== WHAT TO WORK ON ==
All the lines below should be set down exactly, with no picture carried into the copy.

== SUPPLIED RECORDS ==
/---
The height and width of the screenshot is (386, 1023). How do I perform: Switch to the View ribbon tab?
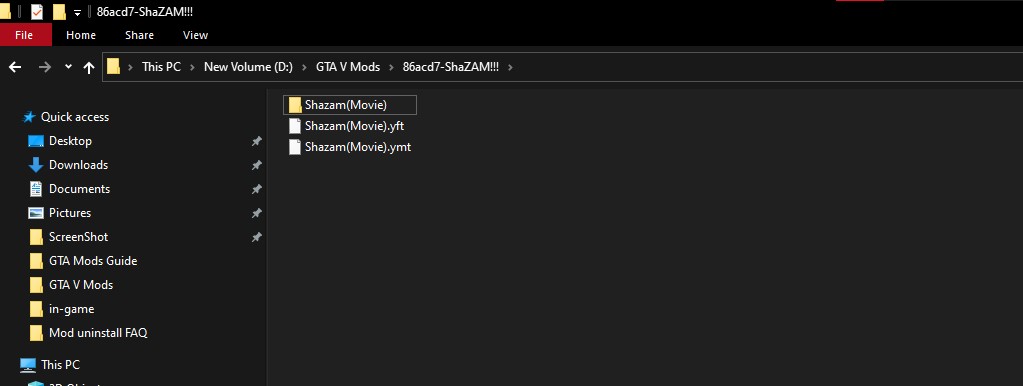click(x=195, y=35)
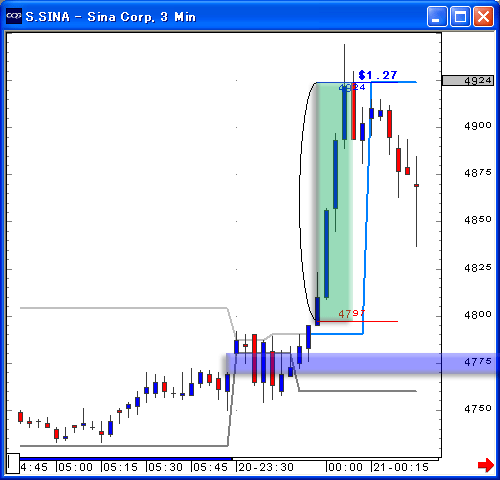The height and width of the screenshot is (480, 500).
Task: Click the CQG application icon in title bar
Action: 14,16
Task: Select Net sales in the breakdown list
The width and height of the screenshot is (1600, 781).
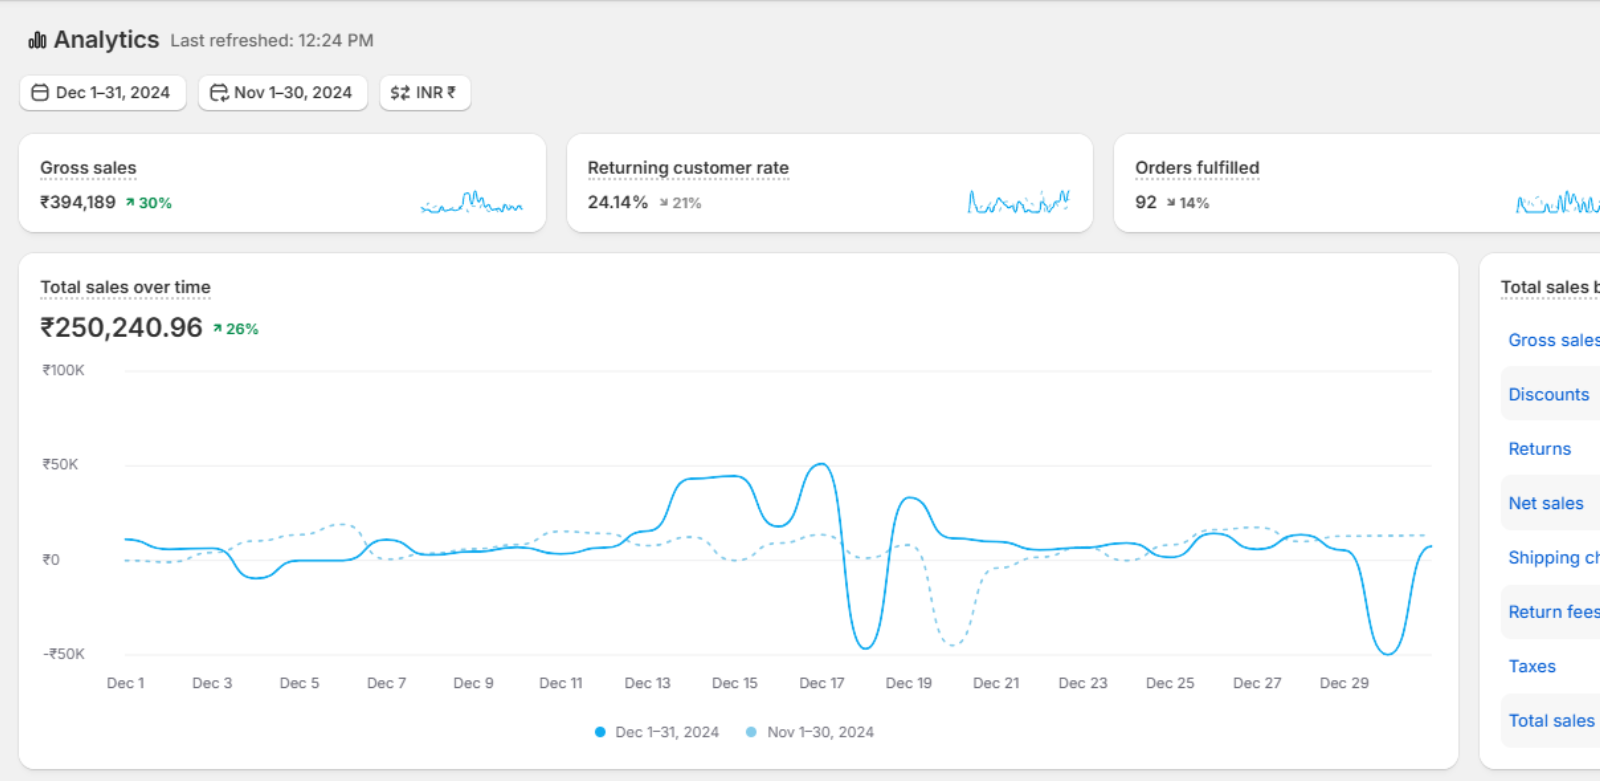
\---
== RESULT ==
The height and width of the screenshot is (386, 1023). How do I perform: Switch to the View ribbon tab?
click(x=195, y=35)
The height and width of the screenshot is (480, 500).
Task: Click the CQG application icon in title bar
Action: 14,16
Task: Select Net sales in the breakdown list
The width and height of the screenshot is (1600, 781).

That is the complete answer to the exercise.